_TASK PROMPT_: The required output is an exact restatement of the lines, starting with the one that contains "Viewport: 1856px width, 1484px" and finishing with the last line of the listing. It contains no pictures.
═══ INFORMATION
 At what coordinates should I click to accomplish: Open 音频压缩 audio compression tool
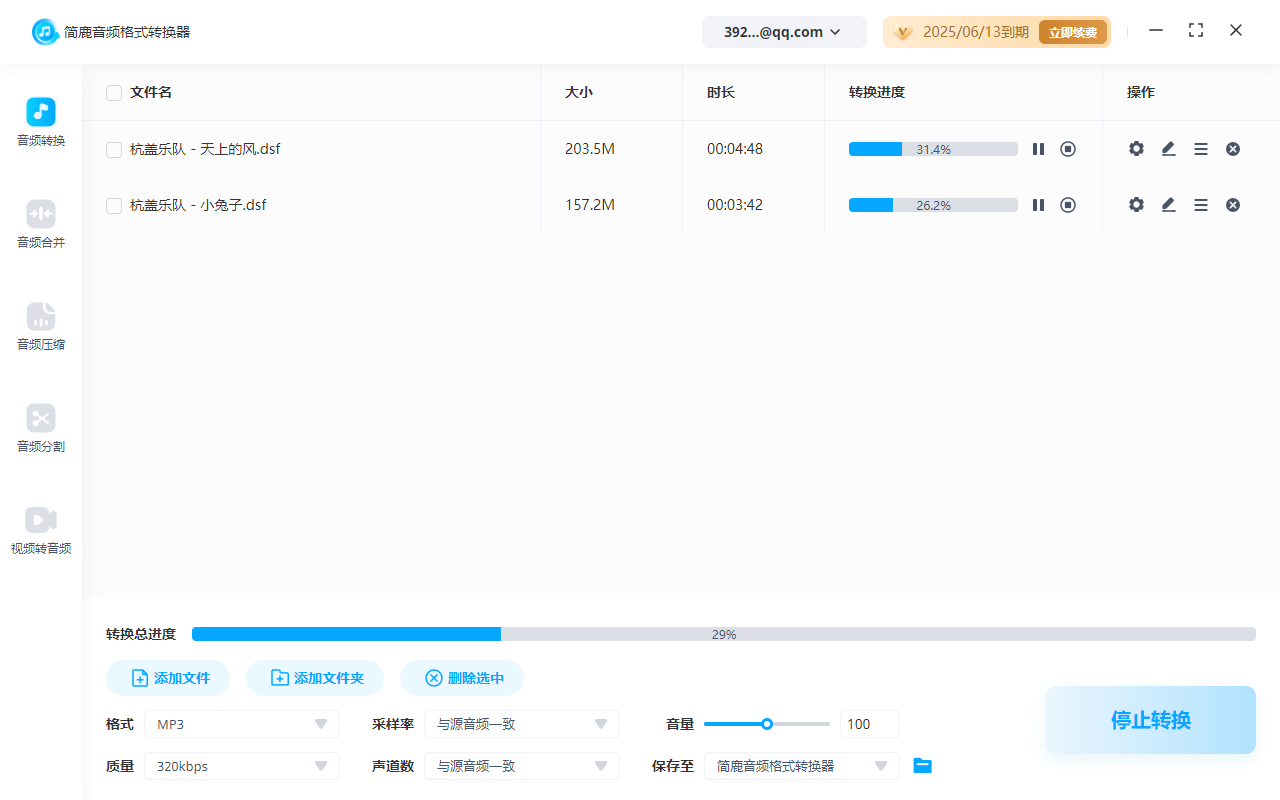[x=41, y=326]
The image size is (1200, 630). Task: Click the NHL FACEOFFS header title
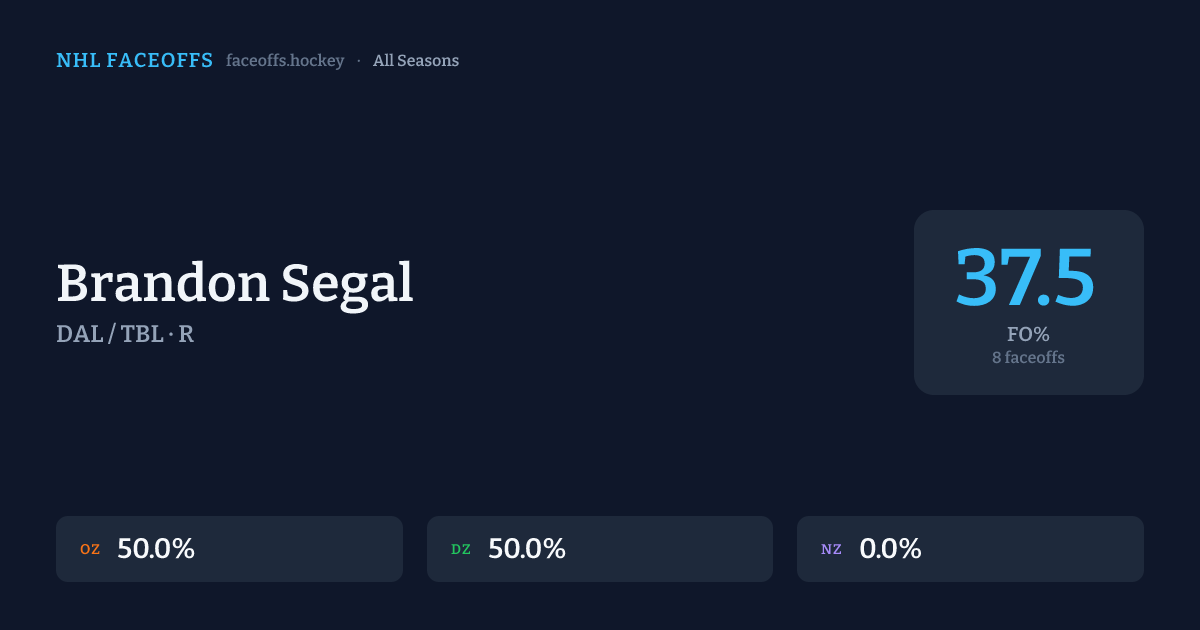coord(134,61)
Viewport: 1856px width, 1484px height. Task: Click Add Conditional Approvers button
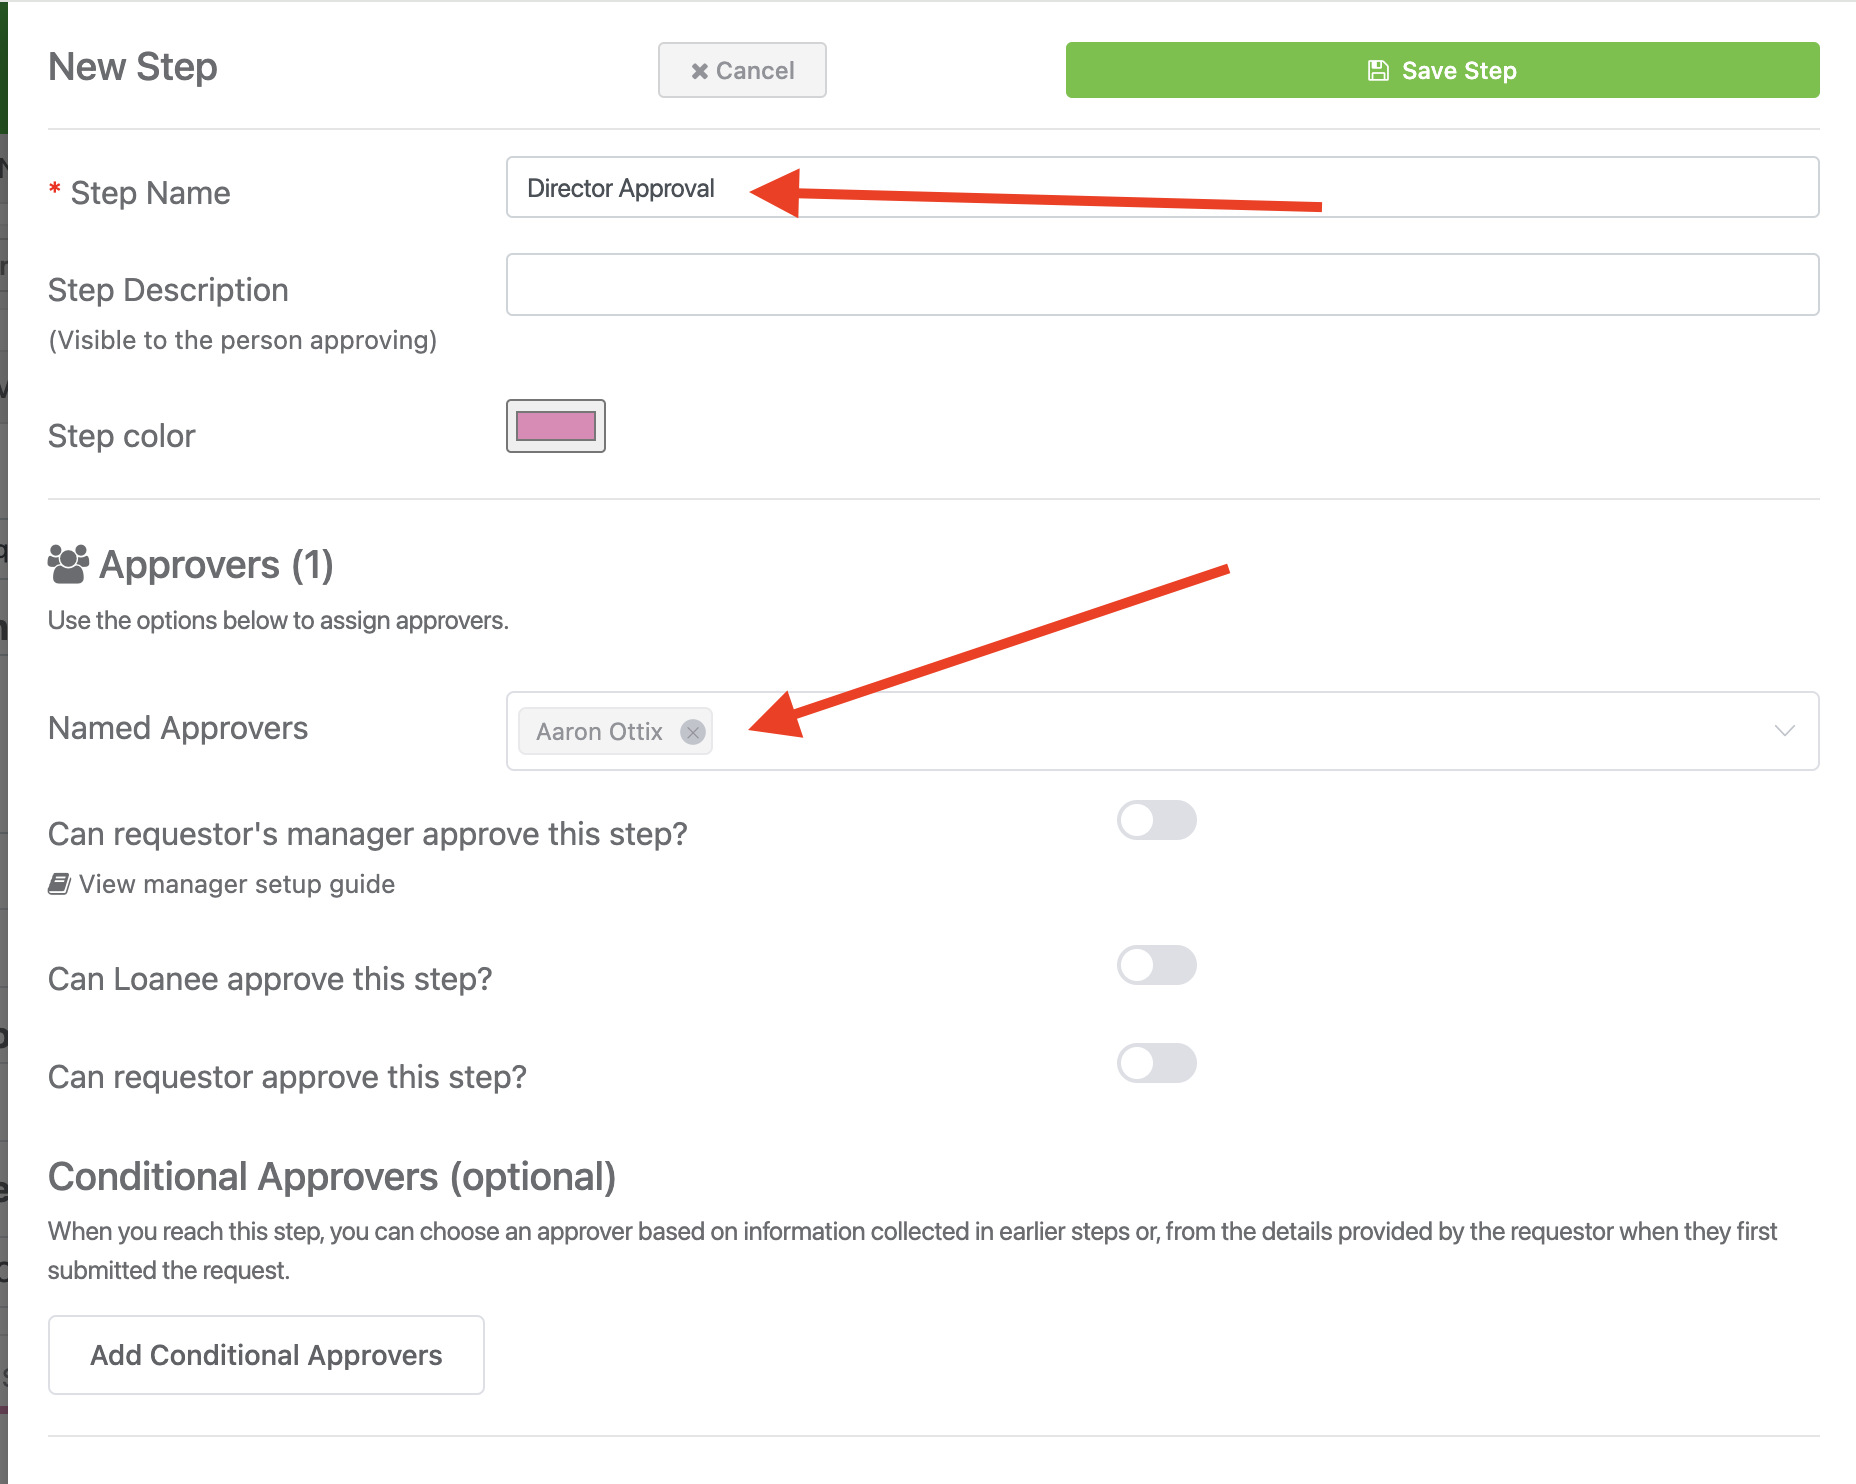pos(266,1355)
══════
_RESULT FOR THIS EXERCISE_:
Viewport: 1856px width, 1484px height. Task: Click Add Conditional Approvers button
pos(266,1355)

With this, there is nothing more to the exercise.